Ce n'est que plus tard, qu'il comprendra que cette église en ruine, était la représentation, l'image, de l’Église, communauté de fidèles. François renonce à sa filiation terrestre et à ses privilèges, symboliquement se dénude, devant l'évêque, représentant officiel de cette Église en ruine, père nouveau, père de substitution, et devient l'époux de Dame Pauvreté, la dame de ses rêves enfin trouvée. La voix entendue et la voie tracée venaient du Crucifix et c'est à lui aussi que François vers la fin de sa vie fut configuré dans la stigmatisation mimétique. Le pauvre d'Assise ayant reçu son mandat médiant l'image du Crucifié, voyait son corps lui être rendu semblable, devenir une image configurée.
--*--
CONSIGNE 1: Reproduisez le passage de l'extrait sur François d'Assise qui va de « Ce n'est que » à « une image configurée. ».
CONSIGNE 2: Poursuivez l'extrait sur François d'Assise après sa dernière phrase.
Les lignes ci-dessous forment un matériel distinct de l'extrait.

MATÉRIEL:
--*--
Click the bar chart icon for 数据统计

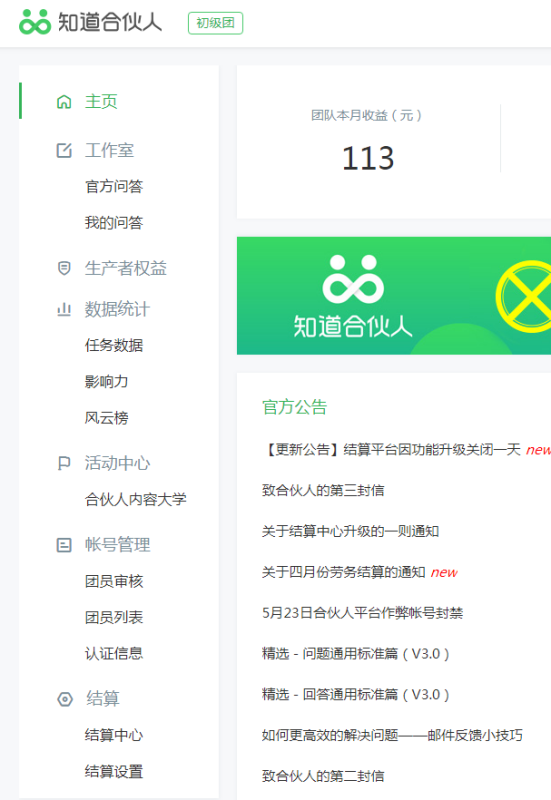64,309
--*--
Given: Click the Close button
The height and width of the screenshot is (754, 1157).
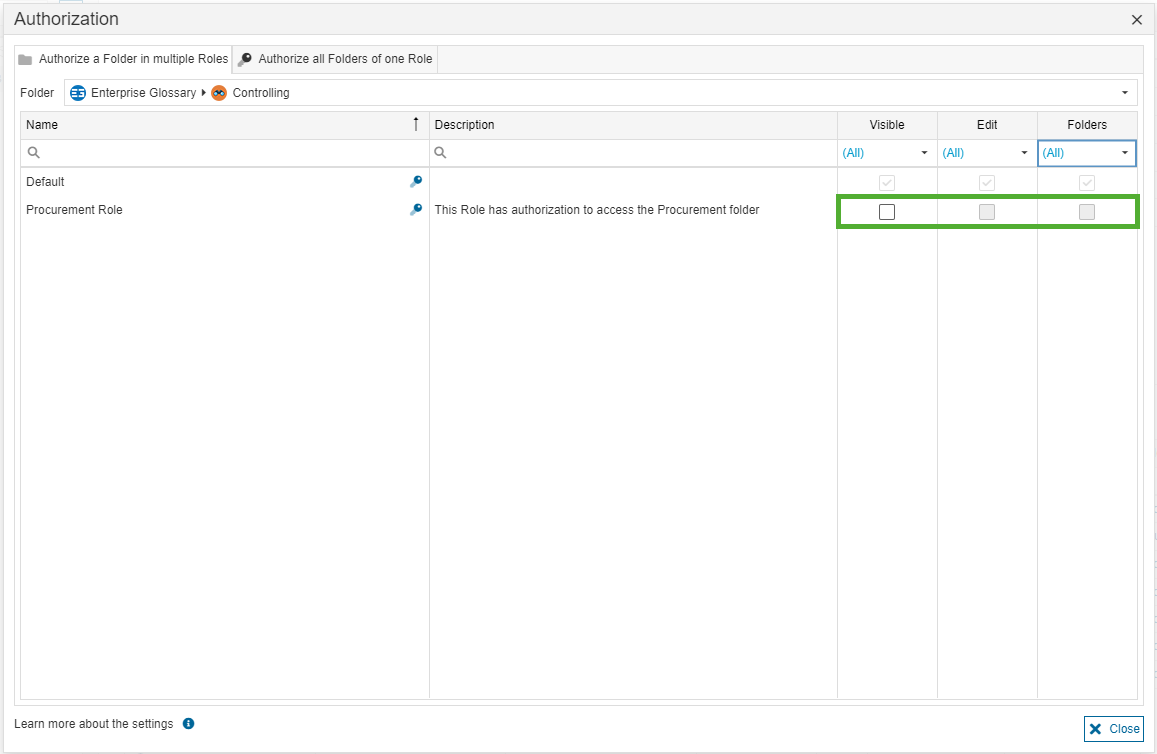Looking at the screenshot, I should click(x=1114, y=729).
--*--
RÉPONSE 1:
Ce n'est que plus tard, qu'il comprendra que cette église en ruine, était la représentation, l'image, de l’Église, communauté de fidèles. François renonce à sa filiation terrestre et à ses privilèges, symboliquement se dénude, devant l'évêque, représentant officiel de cette Église en ruine, père nouveau, père de substitution, et devient l'époux de Dame Pauvreté, la dame de ses rêves enfin trouvée. La voix entendue et la voie tracée venaient du Crucifix et c'est à lui aussi que François vers la fin de sa vie fut configuré dans la stigmatisation mimétique. Le pauvre d'Assise ayant reçu son mandat médiant l'image du Crucifié, voyait son corps lui être rendu semblable, devenir une image configurée.

RÉPONSE 2:
On voit donc comment la littérature, pour ses trois cas - mais il y en a d'autres - était à la fois une source de vanité mondaine ou religieuse et comment il a fallu, à chaque fois, une expérience plus personnelle pour évacuer la vanité ou le snobisme et entrer de plein pied dans une imitation assainie. Cette expérience mimétique c'est faite par le truchement de l'image et d'un affect afférent, affect suffisamment puissant pour décider de façon radicale et irrévocable d'une destinée. Le sujet qui aurait pu se perdre en vaine recherche d'un mimétisme stérile ou violent, finit par se trouver à la vue d'un amour qui fut "pour lui", au son d'une voix qui lui est personnellement adressée et qui l'engage dans l'imitation d'un sacrifice assumé, offert, librement. Un sacrifice certes parce qu'il en est, au final, ainsi de toute vie, qui ne peut être une vie de toute-puissance, mais un amour avant toute chose, autrement dit d'une parole, d'un être, d'une raison qui "d'ailleurs" m'aime et me constitue comme sujet.